The inevitable response is that the old purpose is simply not realistic today. How could out government become oppressive when we have a democracy? How could armed citizens resist, when the government has tanks, fighter planes, and nuclear bombs? The Deacons give us the answer: A democratic government can become oppressive against a subset of its citizens if the majority support it, and “the government” might not be the federal government with tanks and nuclear bombs, but a local government with a police force that is on the side of the majority and has no qualms about oppressing that subset.
As you may or may not know, I grew up in Memphis and was getting ready to graduate from high school when Dr. King was assasinated. My friends and I broke the curfew, sneaked into the "triage zone," and watched burning buildings and military response against snipers. I think it was one of those turning points in my life, a sense that the world was not nearly as fixed, nor as stable, nor as black-and-white as I'd learned in high school. Of course, there were no blacks in my high school, and one, coun'em, Jewish person. We had no proms or dances, because Afro-Americans might attend. There were no public swimming pools, because...you guessed it! One of my relatives used to tell the knee-slapping story of when, as a little kid, I accidentally went in the "Colored" door at the What-A-Burger. Yep...a real knee-slapper...
Growing up in Memphis back then left me with an utter revulsion for any and all kinds of discrimination, regardless of how "respectable" it might be. I AM A MAN read the protest posters before Dr. King was killed. Not exactly a revolutionary statement.
BTW, a little bit of trivia you'll only find on The Michael Bane Blog!
One of the great myths of the King assasination was that immediately after the shooting, there was a broadcast on police radio bands that sent city cops all over town. That myth has been totally debunked, along with all the other myths suggesting a conspiracy.
Well, as it happens, my parents were chronic police band monitors back then, and I was an active amateur radio operator and "short-wave listener," a collector of "QSL cards," written verification of listening to obscure, distant radio stations. In effect, I was a professional listener. So my parents were listening to the police radio when Dr.

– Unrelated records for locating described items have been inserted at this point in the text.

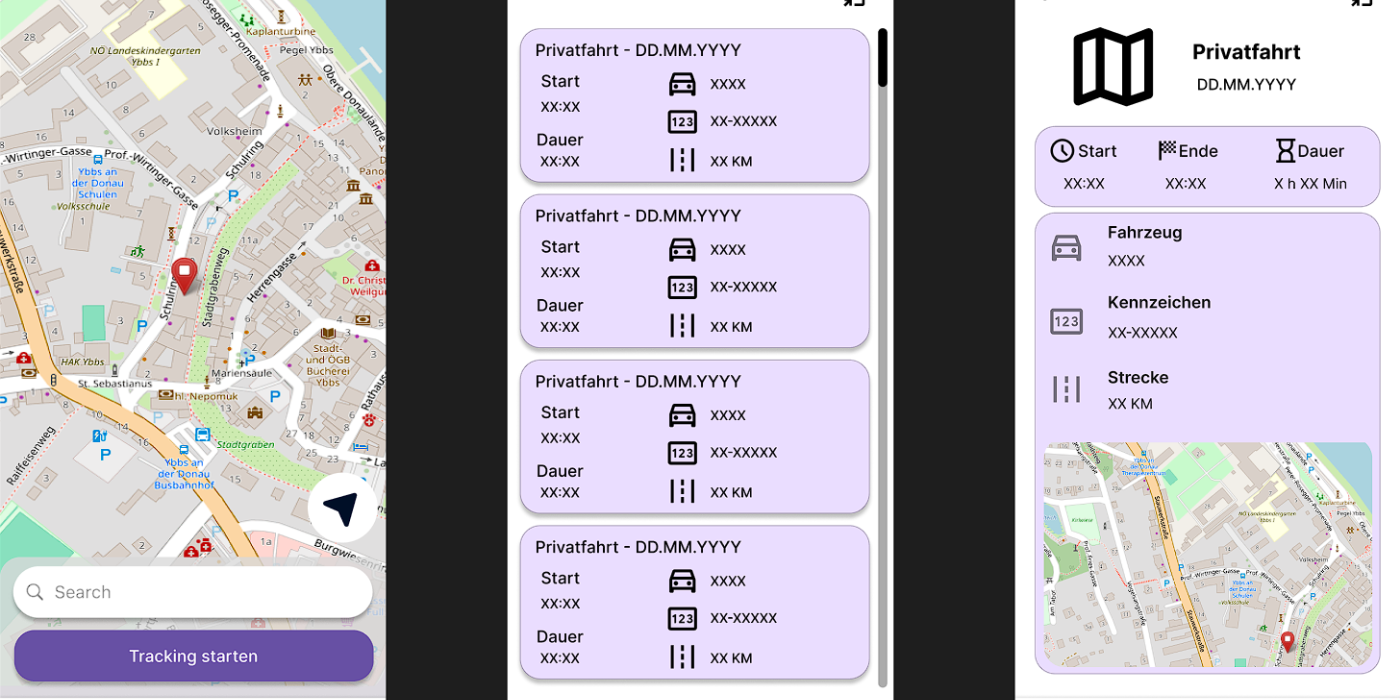The image size is (1400, 700).
Task: Click license plate icon in second trip card
Action: [x=682, y=288]
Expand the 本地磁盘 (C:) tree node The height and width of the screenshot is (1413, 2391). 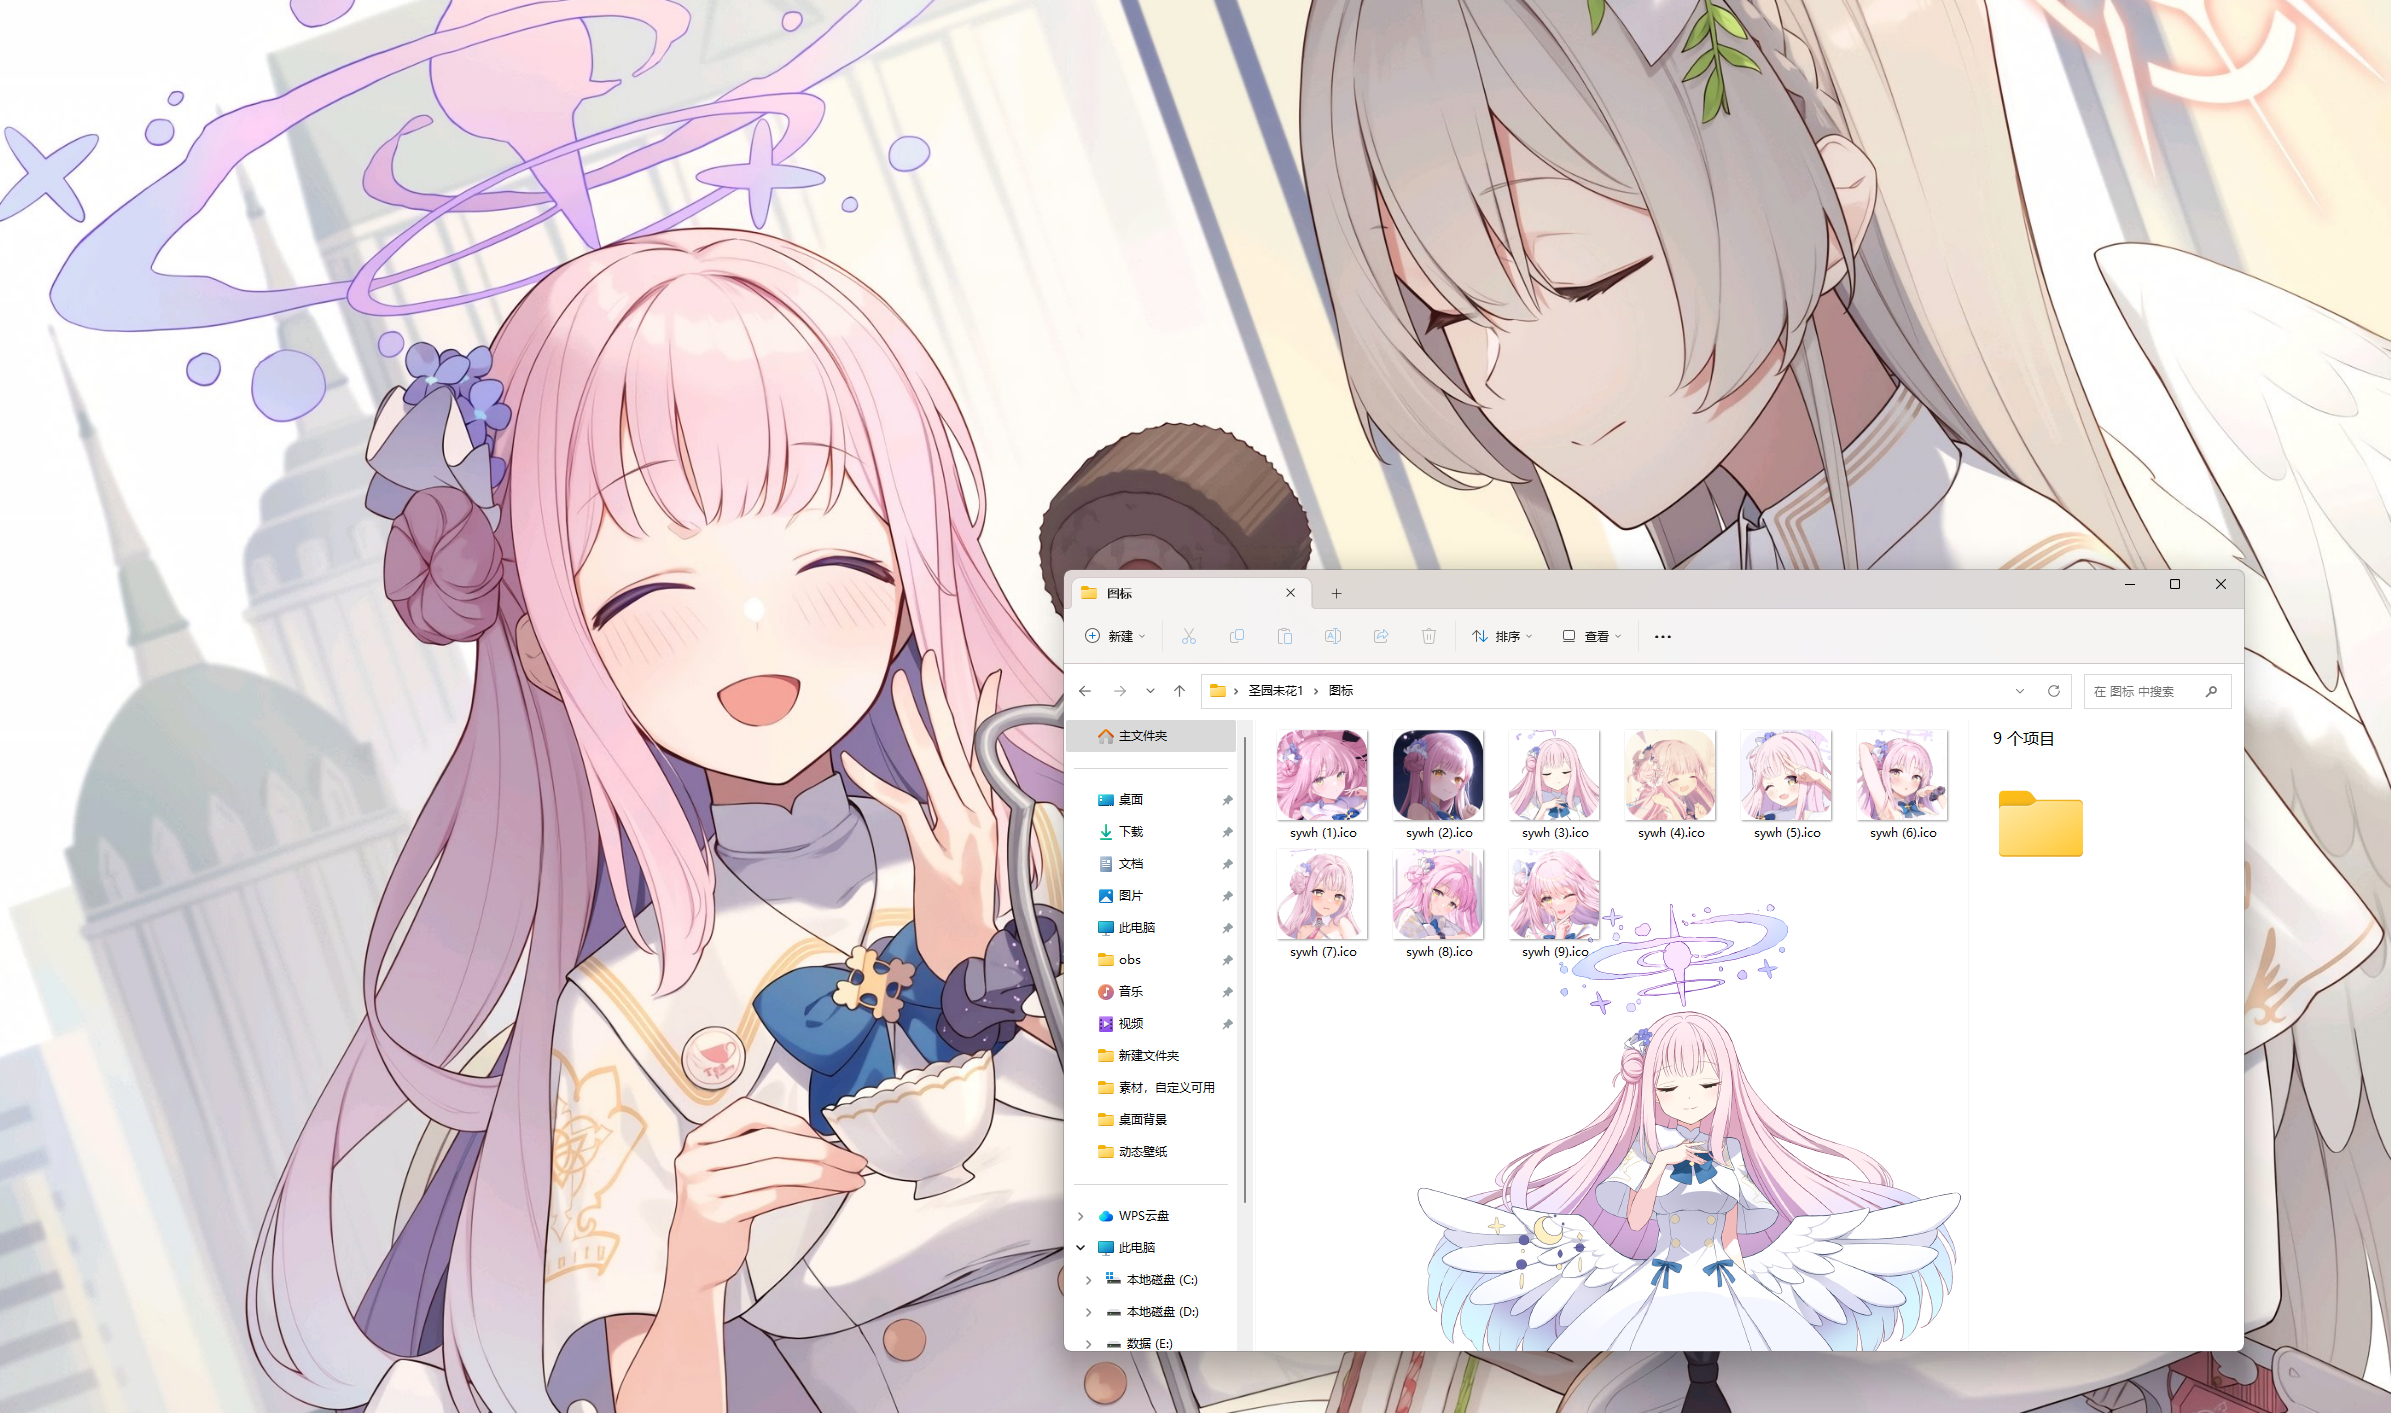point(1089,1280)
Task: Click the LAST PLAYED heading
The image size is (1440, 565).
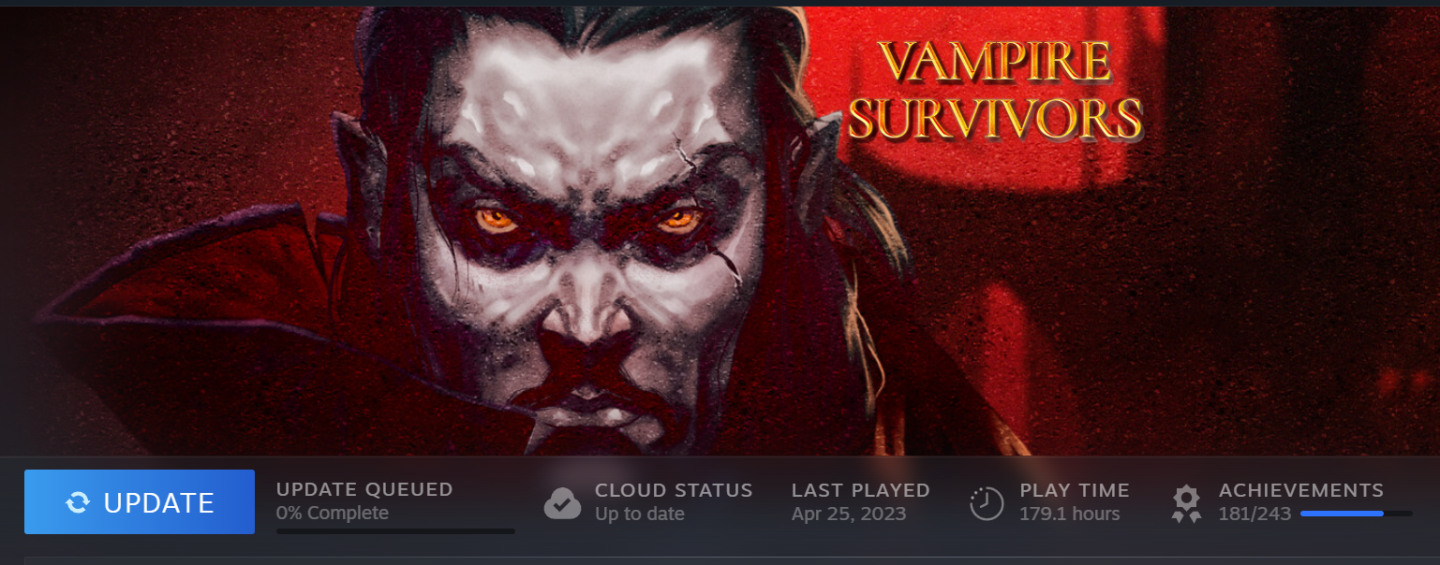Action: click(860, 490)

King was shot. They immediately called me into the room, where I heard a series of dispatches sending cops all over the city like somekind of Keystone chase scene.
"That's not a police broadcast," I said. It was obviously not the cops — the signal strength was much stronger and sounded different than police dispatch; the tone and nature of the voice behind the microphone was totally different that the usual dispassionate police dispatcher; the signal was cutting in and out, which police dispatches never did, etc.
Of course, that never happened. I've read that it never happened. No tape recordings, nobody remember nothing. And if it's written down, it must be true, right?
Did Ray pull the trigger? I think so. Did he act alone? Yeah, sure.
2 comments:
Interesting how memory works.. I have a clear memory of seeing the 'Thunderbird Photograph' (worth a google search), but again it most probably never existed.
There is that, isn't there?
And it gets worse, I'm told...although I can't quite remember by whom!